Kafka#

The Kafka ingester is designed to act as a consumer for Apache Kafka so that Gravwell can attach to a Kafka cluster and consume data. Kafka can act as a high-availability data broker to Gravwell. Kafka can take on some of the roles provided by the Gravwell Federator, or ease the burden of integrating Gravwell into an existing data flow. If your data is already flowing to Kafka, integrating Gravwell is just an apt-get away.

The Gravwell Kafka ingester is best suited as a co-located ingest point for a single indexer. If you are operating a Kafka cluster and a Gravwell cluster, it is best not to duplicate the load balancing characteristics of Kafka at the Gravwell ingest layer. Each indexer should be configured with its own Kafka ingester, allowing the Kafka cluster to manage load balancing; install the Kafka ingester on the same machine as the Gravwell indexer and use the Unix named pipe connection for communication with the indexer.

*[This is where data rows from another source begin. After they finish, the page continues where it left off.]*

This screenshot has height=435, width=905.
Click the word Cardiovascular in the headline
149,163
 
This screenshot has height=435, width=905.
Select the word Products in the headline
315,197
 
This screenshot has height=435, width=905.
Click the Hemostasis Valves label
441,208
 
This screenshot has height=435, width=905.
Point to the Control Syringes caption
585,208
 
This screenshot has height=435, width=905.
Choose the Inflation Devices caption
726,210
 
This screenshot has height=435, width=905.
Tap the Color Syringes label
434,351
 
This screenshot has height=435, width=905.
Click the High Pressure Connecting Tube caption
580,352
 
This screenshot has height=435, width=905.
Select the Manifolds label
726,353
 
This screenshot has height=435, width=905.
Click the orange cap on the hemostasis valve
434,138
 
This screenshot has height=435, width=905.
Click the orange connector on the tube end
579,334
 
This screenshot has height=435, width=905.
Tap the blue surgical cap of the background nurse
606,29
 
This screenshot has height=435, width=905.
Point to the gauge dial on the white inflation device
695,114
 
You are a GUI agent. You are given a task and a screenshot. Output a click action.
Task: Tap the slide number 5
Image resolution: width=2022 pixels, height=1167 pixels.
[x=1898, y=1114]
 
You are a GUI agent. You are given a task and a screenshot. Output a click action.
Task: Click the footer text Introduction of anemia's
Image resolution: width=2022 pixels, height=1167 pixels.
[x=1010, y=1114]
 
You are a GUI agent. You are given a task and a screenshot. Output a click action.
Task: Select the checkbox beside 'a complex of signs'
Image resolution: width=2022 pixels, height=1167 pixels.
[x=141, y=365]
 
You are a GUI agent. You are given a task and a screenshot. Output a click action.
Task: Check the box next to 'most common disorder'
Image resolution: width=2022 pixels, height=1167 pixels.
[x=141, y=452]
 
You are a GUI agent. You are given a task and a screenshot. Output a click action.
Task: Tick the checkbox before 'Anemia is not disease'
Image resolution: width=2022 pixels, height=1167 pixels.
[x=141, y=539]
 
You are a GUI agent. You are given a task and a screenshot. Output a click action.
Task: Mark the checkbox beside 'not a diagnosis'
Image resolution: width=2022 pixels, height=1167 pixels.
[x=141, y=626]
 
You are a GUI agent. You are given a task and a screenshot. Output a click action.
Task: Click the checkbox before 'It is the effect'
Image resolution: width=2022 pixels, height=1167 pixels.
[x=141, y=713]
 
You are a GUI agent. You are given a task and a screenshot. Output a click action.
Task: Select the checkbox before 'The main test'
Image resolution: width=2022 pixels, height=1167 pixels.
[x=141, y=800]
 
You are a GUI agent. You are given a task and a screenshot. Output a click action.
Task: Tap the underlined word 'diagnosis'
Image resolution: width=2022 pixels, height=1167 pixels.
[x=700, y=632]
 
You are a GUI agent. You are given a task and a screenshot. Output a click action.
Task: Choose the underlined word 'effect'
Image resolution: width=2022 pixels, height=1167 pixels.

Most Kafka configurations enforce a data durability guarantee, which means data is stored in non-volatile storage when consumers are not available to consume it. As a result we do not recommend that the Gravwell ingest cache be enabled on Kafka ingester; instead, let Kafka provide the data durability.

Installation#

To install the Debian package, make sure the Gravwell Debian repository is configured as described in the quickstart. Then run the following command as root:

apt update && apt install gravwell-kafka

To install the Redhat package, make sure the Gravwell Redhat repository is configured as described in the quickstart. Then run the following command as root:

yum install gravwell-kafka

To install via the standalone shell installer, download the installer from the downloads page, then run the following command as root, replacing X.X.X with the appropriate version:

bash gravwell_kafka_installer_X.X.X.sh

You may be prompted for additional configuration during the installation.

The Docker image is available on Dockerhub.

Configuration#

The Kafka ingester uses the unified global configuration block described in the ingester section. Like most other Gravwell ingesters, the Kafka Ingester supports multiple upstream indexers, TLS, cleartext, and named pipe connections, a local cache, and local logging.

The configuration file is at /opt/gravwell/etc/kafka.conf. The ingester will also read configuration snippets from its configuration overlay directory (/opt/gravwell/etc/kafka.conf.d).

Consumer Configurations#

The Gravwell Kafka ingester can subscribe to multiple topics and even multiple Kafka clusters. Each consumer defines a consumer block with a few key configuration values.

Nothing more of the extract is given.